What Leaders Get Wrong About AI Adoption

What Leaders Get Wrong About AI Adoption

The real reason AI adoption fails isn't tech, it's people. What every leader gets wrong about turning AI strategy into results.

From AI investment to workforce transformation, many organizations in the GCC are moving fast to define their AI ambitions. Yet for all the momentum, the gap between vision and execution continues to widen.  

According to World Economic Forum, skill gaps are now considered the biggest barrier to business transformation, with 63% of employers identifying them as a major challenge over the 2026 to 2030 period. In response, 85% of employers surveyed plan to prioritize upskilling their workforce, while 70% expect to hire talent with new capabilities, 50% plan to redeploy employees into growing roles, and 40% anticipate reducing roles where skills are becoming less relevant.

But the numbers tell only part of the story. According to Mary Glowacka, a Korn Ferry Senior Principal, the deeper issue is structural and surprisingly consistent whether you are looking at a start-up or a multinational.

"Human capability enablement is at the top of CEOs’ agendas globally. And yet, strategies keep failing for the same reasons over and over".

Strategy without a plan is just a wish

There is a critical distinction many organizations miss: a strategy is not a plan. A strategy defines the vision, where the company needs to go, what drives growth, and how leadership wants to compete. But vision alone does not move people.

“While strategy is very important in terms of articulating the vision,” Glowacka notes, “there has to be a plan behind it to then use that strategy as an engagement tool.”

That gap between direction and delivery is where many AI adoption programs collapse. Leaders announce bold AI roadmaps, launch pilots, and invest in technology, but fail to build the internal systems, accountability, and workforce readiness needed to make adoption real.

“Everybody needs to play a role,” she says. “The top of the house articulates the vision and the mission, and helps connect people across the organization to that vision.”

The AI Adoption challenge is a people problem

The current wave of AI adoption has exposed this fault line with unusual clarity. Companies are investing heavily in tools, platforms, and infrastructure only to watch initiatives stall once implementation begins.

The reason, Glowacka suggests, is rarely technological. It is organizational.

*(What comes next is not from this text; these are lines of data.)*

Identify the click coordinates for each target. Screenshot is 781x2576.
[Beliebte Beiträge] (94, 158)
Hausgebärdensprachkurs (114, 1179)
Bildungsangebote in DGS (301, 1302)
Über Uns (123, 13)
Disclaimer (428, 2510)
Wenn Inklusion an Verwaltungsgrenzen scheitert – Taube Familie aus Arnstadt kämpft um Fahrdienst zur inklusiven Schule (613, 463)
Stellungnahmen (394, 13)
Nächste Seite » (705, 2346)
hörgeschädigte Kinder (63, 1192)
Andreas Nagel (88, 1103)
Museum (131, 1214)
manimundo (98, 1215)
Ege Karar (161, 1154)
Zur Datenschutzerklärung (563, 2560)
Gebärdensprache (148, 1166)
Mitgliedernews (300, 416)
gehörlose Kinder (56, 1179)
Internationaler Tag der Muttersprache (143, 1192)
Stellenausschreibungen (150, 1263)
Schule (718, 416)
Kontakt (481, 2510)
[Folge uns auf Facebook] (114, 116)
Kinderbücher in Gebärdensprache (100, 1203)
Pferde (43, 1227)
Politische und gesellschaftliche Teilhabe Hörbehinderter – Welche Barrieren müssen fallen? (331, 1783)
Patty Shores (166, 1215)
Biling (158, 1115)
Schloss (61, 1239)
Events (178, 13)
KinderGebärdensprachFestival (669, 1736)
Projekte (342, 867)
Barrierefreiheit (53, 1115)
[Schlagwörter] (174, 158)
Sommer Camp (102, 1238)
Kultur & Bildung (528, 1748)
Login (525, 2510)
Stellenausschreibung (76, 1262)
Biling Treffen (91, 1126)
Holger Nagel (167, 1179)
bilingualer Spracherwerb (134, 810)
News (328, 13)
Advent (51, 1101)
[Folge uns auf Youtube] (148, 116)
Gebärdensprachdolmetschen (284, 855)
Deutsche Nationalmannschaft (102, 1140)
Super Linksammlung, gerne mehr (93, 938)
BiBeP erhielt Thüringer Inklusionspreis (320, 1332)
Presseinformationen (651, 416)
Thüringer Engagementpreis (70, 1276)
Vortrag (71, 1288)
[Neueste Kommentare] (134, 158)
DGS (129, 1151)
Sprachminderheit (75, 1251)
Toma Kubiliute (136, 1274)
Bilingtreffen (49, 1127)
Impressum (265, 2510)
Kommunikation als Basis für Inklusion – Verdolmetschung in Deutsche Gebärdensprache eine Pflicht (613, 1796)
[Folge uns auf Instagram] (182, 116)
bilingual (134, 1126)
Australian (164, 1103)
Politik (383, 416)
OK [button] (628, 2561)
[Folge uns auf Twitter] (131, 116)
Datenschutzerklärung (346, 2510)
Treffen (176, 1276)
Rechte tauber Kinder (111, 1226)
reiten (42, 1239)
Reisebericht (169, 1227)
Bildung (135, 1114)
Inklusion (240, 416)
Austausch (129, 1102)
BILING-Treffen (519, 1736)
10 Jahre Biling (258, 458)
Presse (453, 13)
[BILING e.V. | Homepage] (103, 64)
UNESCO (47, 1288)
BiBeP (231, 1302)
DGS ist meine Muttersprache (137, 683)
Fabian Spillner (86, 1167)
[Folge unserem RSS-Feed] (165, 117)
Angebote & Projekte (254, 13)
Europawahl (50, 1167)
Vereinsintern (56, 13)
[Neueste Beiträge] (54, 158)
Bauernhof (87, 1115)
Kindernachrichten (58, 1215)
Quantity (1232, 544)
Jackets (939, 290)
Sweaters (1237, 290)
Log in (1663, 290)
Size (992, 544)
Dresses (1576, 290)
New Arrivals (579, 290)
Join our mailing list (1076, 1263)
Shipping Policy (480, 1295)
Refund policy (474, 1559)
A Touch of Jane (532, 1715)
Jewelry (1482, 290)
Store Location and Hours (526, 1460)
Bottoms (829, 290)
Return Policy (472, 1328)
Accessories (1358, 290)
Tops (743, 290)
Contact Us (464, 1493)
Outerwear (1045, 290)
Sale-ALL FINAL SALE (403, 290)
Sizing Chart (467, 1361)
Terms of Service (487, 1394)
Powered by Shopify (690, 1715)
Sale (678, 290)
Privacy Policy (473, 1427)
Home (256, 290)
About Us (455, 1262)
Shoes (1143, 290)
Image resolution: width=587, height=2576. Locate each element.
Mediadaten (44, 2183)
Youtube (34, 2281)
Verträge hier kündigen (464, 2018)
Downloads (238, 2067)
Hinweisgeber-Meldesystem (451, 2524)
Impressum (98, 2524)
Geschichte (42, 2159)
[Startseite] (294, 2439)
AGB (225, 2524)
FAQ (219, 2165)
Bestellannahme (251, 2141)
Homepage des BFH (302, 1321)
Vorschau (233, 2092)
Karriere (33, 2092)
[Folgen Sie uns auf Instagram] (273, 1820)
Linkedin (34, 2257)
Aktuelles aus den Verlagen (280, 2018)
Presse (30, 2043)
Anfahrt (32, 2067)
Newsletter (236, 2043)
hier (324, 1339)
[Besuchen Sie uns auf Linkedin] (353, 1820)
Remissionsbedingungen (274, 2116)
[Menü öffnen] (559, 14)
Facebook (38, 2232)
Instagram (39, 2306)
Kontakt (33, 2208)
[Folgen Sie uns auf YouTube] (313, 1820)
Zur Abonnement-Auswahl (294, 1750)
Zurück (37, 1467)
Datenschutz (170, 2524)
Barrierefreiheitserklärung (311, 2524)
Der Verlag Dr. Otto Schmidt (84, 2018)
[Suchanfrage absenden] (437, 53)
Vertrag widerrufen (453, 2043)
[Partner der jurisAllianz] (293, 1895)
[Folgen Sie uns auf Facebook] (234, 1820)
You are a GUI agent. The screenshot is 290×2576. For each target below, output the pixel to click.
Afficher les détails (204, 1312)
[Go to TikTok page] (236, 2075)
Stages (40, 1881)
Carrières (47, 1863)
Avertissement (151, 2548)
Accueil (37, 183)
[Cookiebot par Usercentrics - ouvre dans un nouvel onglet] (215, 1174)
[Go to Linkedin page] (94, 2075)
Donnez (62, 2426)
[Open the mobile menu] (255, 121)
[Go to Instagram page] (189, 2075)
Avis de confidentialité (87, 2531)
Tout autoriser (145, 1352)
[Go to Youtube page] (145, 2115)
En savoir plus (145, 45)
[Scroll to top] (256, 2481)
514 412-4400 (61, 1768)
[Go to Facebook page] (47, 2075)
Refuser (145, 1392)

According to Korn Ferry's AI Adoption in the GCC Report 2026, organizations cited technology integration as a leading barrier to AI adoption. But the real challenge is often not technological — it is human. Roles, decision rights, workflows, and organizational structures need to be redefined for AI to create value at scale.

Leading companies are already moving in that direction. Organizations recognized by Fortune’s World Admired Companies are redesigning specific roles to incorporate the value of AI — not simply piloting tools or experimenting at the edges, but embedding AI into how work gets done.

When capability development, leaders readiness, and employee confidence are treated as secondary to the strategic announcement, the strategy is already in trouble.

Across sectors, re-skilling is no longer just an HR priority. It is increasingly a precondition for AI success.

The hidden cost of chasing every new idea

Another common failure point is strategic drift, when leadership becomes distracted by every new AI trend before the current roadmap has had a chance to land.

Glowacka illustrates the point simply:

“If you want to build a house and that’s your mission, and one day you decide you want to try building a car instead, be very conscious that the house will stall.”

Experimentation matters. Markets evolve quickly and leaders need to adapt. But constantly shifting priorities creates confusion, drains momentum, and overwhelms teams already navigating change.

The courage to say no

Closely related is a leadership behavior Glowacka believes is often missing: the ability to say no clearly and constructively.

“There is a way of saying no. It doesn’t have to be confrontational. It doesn’t have to be shooting people down with every idea they bring.”

When someone proposes a compelling but off-strategy AI initiative, leaders need to acknowledge the value, explain priorities, and close the loop. Leaving too many ideas open creates confusion and fragmented execution.

Human communication, she argues, is not a soft skill at the margins of transformation. It is central to whether strategy succeeds.